Your answer should be the number of lines in the listing that hold the string "entry", with no other words.

BEGIN MATERIAL PROVIDED

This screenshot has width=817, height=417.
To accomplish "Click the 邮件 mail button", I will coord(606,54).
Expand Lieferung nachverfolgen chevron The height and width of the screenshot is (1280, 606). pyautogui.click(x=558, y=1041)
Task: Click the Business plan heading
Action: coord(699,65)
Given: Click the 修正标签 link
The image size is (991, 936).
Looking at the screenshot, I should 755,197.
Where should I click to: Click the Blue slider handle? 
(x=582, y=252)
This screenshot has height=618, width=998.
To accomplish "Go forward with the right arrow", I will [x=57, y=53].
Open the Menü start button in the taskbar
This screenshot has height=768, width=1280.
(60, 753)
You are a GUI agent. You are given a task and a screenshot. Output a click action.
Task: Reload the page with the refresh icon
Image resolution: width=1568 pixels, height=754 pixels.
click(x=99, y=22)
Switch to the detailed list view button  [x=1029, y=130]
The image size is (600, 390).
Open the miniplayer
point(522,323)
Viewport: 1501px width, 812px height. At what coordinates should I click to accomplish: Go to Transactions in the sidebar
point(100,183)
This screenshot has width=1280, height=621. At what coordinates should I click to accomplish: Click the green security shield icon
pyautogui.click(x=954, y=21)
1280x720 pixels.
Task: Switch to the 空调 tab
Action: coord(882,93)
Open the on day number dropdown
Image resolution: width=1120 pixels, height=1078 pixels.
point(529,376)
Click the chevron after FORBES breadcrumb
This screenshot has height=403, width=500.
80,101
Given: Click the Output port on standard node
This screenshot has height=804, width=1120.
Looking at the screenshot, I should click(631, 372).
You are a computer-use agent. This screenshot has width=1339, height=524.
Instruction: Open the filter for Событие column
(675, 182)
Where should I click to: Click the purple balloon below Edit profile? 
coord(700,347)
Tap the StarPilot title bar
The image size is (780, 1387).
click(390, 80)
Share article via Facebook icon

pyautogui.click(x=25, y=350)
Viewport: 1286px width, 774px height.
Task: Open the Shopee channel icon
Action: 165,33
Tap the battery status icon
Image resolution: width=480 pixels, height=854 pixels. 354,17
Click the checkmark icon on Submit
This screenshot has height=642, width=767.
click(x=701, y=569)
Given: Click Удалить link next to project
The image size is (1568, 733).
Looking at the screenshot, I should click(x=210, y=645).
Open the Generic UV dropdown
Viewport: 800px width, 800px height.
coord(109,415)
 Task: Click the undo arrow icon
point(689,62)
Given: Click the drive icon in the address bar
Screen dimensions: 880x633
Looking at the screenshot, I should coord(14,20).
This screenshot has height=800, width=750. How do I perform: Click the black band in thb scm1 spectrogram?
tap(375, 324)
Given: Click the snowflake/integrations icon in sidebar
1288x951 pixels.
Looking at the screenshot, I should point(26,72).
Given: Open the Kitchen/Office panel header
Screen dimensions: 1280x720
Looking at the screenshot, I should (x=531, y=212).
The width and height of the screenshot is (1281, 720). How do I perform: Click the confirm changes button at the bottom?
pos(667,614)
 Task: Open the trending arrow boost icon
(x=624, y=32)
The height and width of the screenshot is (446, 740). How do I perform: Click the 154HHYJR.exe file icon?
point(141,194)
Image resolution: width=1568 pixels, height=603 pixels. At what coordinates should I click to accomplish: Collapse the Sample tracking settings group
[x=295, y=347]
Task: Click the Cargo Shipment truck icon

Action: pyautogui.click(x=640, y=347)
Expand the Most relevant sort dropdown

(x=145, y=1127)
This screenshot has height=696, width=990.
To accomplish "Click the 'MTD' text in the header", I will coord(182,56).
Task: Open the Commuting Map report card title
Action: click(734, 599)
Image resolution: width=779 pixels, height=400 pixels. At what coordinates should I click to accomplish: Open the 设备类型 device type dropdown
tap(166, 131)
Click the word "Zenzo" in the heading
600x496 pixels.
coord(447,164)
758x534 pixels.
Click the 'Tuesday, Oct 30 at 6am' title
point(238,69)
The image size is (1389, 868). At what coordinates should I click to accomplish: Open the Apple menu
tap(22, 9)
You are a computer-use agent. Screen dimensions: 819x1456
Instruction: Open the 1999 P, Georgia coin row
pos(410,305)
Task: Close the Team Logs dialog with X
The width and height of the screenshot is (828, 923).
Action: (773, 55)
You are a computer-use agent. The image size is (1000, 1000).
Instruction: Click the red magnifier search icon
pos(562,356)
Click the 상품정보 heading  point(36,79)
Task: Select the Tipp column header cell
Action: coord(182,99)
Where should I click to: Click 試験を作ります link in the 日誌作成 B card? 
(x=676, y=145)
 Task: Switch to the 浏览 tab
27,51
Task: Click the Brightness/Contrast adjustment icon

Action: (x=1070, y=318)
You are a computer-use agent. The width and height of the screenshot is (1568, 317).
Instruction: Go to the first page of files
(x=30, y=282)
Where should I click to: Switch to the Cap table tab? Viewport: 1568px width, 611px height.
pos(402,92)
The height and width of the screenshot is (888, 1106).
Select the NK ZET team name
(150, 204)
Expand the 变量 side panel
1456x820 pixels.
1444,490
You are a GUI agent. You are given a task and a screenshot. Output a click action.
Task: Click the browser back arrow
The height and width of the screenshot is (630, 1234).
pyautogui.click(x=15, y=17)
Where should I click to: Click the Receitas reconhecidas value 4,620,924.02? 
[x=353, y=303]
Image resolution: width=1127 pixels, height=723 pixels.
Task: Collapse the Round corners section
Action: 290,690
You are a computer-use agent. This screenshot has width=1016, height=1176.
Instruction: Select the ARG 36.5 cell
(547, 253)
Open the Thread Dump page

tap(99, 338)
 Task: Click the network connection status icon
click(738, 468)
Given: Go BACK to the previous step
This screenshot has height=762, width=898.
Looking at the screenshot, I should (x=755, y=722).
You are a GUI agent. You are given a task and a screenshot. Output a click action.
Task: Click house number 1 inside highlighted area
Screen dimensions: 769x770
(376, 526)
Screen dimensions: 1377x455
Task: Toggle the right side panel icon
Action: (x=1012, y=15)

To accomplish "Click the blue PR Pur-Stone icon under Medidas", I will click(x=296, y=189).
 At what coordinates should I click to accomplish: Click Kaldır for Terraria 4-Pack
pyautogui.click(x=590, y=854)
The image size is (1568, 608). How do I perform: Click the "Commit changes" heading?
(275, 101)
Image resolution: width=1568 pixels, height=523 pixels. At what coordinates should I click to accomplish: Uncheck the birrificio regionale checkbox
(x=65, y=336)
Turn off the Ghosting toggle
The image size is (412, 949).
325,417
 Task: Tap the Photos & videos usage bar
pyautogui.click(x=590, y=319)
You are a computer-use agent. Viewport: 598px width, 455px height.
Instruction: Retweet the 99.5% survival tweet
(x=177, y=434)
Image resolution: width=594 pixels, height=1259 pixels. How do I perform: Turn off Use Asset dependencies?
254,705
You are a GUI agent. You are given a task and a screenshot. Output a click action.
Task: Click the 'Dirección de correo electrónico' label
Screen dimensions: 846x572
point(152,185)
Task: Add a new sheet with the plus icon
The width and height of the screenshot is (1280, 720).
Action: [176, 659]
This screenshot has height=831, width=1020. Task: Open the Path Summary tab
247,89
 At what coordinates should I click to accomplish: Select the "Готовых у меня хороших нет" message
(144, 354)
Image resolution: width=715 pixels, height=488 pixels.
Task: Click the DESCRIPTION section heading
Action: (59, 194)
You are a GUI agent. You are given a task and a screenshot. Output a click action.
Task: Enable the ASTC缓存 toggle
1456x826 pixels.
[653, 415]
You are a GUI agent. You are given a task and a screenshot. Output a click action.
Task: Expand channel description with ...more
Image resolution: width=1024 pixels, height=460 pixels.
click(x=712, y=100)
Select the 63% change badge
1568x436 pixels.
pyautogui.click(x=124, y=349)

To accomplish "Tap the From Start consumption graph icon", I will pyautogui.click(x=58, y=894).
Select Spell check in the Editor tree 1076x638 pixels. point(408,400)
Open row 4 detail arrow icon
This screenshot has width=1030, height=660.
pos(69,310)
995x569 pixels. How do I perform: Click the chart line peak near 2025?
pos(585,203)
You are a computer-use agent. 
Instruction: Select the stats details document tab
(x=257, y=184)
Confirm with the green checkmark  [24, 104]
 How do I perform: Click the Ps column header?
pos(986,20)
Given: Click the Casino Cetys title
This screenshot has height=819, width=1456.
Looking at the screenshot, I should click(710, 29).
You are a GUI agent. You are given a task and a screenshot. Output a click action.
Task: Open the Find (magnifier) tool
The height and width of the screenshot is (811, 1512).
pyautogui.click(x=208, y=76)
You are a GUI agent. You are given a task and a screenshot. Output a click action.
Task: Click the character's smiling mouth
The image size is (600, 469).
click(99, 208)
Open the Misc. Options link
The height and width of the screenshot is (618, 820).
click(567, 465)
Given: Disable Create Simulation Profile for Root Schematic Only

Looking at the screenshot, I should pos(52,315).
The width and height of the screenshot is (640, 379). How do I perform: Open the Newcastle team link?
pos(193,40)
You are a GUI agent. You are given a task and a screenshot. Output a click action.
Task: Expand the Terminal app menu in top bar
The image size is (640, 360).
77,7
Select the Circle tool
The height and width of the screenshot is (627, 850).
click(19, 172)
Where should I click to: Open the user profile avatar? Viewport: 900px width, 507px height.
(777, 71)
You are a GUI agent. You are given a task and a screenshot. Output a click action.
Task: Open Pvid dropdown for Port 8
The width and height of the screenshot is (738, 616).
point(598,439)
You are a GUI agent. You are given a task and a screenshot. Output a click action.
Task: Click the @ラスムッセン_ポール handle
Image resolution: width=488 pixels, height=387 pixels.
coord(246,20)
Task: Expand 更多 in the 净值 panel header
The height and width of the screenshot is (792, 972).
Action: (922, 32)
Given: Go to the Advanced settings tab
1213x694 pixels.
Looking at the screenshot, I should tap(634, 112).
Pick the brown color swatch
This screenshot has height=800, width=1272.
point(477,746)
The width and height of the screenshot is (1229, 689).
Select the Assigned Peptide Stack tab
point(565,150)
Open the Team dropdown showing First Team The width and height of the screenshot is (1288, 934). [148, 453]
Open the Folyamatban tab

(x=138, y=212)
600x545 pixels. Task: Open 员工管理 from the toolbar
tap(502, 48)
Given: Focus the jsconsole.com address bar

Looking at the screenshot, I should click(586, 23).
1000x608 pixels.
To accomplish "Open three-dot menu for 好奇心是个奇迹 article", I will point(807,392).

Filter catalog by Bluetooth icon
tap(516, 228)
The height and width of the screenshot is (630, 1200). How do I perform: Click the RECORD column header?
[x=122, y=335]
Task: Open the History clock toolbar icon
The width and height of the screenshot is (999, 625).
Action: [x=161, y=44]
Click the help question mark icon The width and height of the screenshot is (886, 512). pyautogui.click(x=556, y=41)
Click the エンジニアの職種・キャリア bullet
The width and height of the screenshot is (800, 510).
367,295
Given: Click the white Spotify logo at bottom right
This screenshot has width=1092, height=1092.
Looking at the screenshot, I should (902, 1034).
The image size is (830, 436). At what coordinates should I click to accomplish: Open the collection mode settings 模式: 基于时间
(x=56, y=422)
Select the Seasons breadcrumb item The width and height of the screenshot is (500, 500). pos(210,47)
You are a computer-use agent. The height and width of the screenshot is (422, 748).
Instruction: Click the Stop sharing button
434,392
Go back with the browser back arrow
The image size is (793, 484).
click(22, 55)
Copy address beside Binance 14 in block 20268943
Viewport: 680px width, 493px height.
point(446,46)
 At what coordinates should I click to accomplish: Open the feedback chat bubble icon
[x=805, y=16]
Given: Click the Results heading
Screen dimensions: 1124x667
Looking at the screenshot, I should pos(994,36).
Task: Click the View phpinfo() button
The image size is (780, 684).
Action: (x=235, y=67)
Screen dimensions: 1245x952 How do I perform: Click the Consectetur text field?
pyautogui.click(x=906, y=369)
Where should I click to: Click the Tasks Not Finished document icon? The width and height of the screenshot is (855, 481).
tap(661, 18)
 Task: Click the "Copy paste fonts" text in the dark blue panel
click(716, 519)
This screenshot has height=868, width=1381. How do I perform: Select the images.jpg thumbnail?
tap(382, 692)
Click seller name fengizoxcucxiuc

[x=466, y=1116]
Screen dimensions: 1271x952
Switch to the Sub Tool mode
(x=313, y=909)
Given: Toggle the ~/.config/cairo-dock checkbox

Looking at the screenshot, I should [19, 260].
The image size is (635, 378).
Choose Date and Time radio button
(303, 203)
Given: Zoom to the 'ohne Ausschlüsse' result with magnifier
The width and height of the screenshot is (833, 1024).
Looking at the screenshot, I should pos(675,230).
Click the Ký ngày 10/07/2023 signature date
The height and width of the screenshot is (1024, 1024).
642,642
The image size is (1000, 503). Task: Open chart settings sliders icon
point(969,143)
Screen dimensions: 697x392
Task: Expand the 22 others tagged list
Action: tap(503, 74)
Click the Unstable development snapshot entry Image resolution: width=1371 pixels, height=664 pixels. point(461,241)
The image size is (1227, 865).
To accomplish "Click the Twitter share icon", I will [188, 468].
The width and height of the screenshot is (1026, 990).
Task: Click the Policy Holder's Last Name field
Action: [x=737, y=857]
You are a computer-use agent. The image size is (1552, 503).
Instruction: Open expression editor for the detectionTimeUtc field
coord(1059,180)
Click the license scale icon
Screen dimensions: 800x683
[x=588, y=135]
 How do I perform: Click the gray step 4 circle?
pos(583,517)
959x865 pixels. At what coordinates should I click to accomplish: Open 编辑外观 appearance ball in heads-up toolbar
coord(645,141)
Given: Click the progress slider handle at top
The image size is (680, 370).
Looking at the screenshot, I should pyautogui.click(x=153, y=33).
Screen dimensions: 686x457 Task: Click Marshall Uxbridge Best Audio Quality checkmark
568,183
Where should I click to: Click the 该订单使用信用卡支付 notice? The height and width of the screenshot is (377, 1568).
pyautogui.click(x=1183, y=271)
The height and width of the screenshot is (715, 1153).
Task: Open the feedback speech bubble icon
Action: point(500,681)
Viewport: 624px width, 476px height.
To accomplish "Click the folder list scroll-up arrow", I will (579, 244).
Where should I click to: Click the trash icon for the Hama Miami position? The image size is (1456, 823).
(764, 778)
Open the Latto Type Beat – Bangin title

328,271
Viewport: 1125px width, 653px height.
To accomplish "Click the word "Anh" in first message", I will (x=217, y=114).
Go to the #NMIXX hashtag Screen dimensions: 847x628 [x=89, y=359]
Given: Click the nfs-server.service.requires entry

END MATERIAL PROVIDED

▸ **OUTPUT**
2